# Essential oils



## Rader Sidetrack (Nov 30, 2011)

Welcome to Beesource!


>> How much oil per gallon in sugar syrup?

Well, what is it that you were hoping to accomplish, and which essential oil did you have in mind?


----------



## crofter (May 5, 2011)

To add to what Rader posted; how do you know what the concentration of the "essential" oil really is. To some definitions it may have little more than the essence (smell) of what you think you are getting. Some of the essential oils have a narrow safety threshold between effectiveness and mortality.

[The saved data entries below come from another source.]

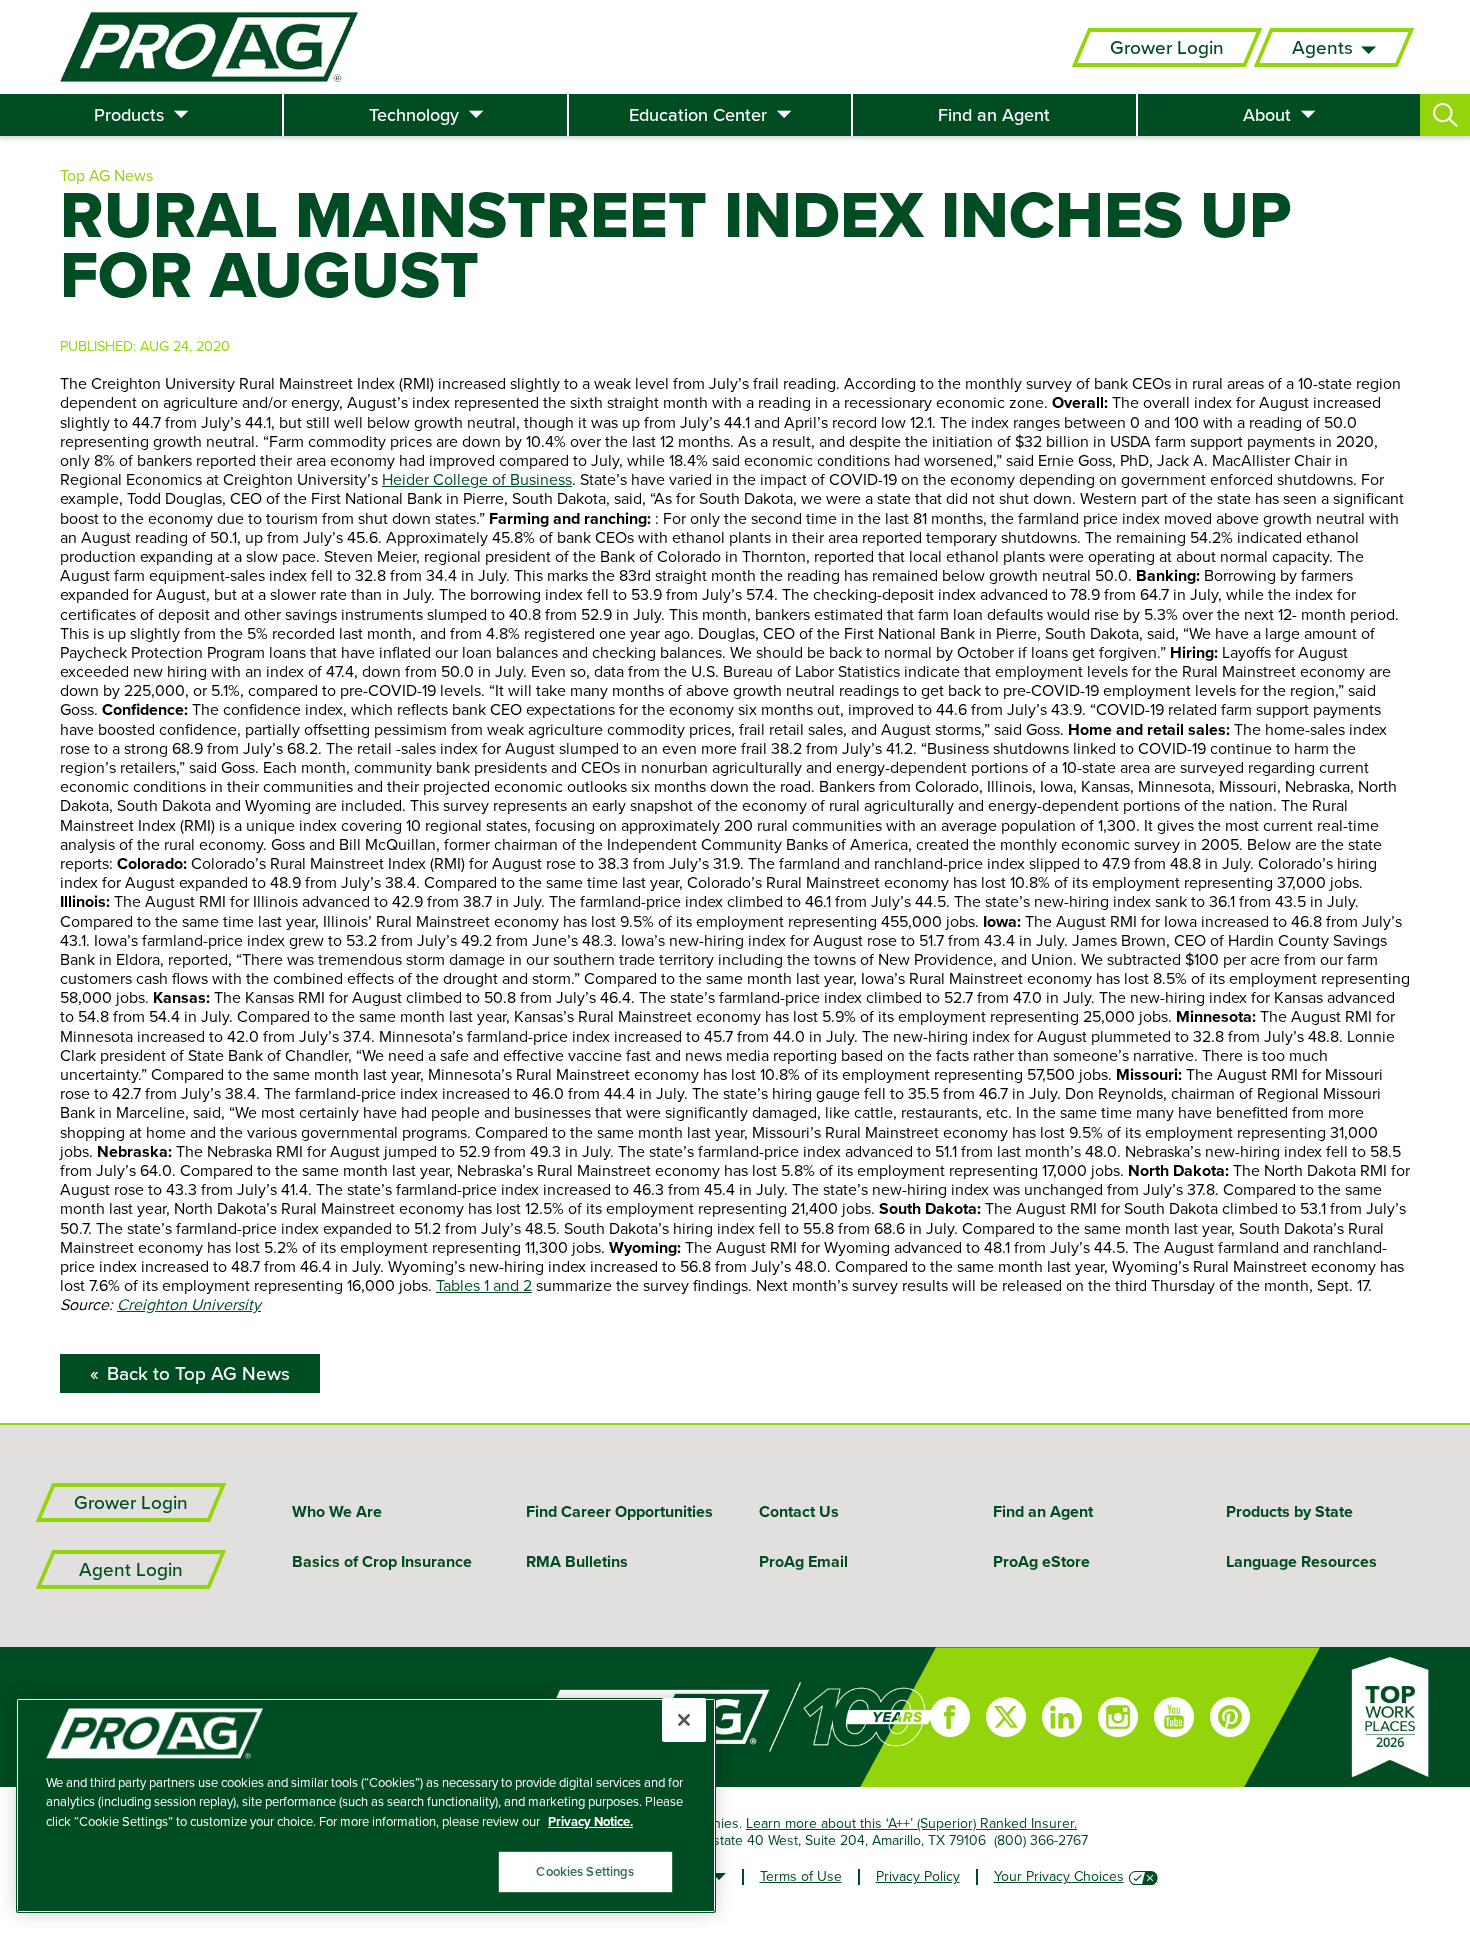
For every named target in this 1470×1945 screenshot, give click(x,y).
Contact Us (799, 1511)
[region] (366, 1805)
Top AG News (106, 175)
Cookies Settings (585, 1871)
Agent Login (131, 1569)
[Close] (684, 1720)
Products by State (1289, 1511)
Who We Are (337, 1511)
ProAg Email (803, 1561)
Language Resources (1301, 1561)
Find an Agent (994, 115)
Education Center (698, 115)
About (1267, 115)
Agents (1322, 47)
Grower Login (1167, 47)
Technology (414, 115)
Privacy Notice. (590, 1821)
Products (129, 115)
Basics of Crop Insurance (382, 1561)
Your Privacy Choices (1059, 1876)
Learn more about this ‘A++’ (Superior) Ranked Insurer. (911, 1823)
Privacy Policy (918, 1876)
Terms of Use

If you are taking someone elses recipe you better trust that you are using ingredients of the same concentration as the author.


----------



## levesque (Feb 5, 2015)

Rader Sidetrack said:


> Welcome to Beesource!
> 
> 
> >> How much oil per gallon in sugar syrup?
> ...


I was thinking peppermint to help eliminate mold in the sugar syrup


----------



## Rader Sidetrack (Nov 30, 2011)

Adding ascorbic acid (vitamin C tablets) lowers the ph of the syrup and also contributes to inverting the sugar. You may be interested in this thread on the subject:

http://www.beesource.com/forums/sho...23442&highlight=syrup+citric+acid#post1123442


----------



## AL from Georgia (Jul 14, 2014)

Look up Fat Bee Man essential oils on Youtube. He can give you a general idea of how some beekeeper use essential oils.


----------



## ccar2000 (Aug 9, 2009)

I have been using the Honey B Healthy and Amino B Booster per the label, the syrup doesn't get moldy and they take it well.


----------



## AmericasBeekeeper (Jan 24, 2010)

Welcome!


----------



## Mutt bee (Jan 11, 2015)

Welcome to the forum Levesque !


----------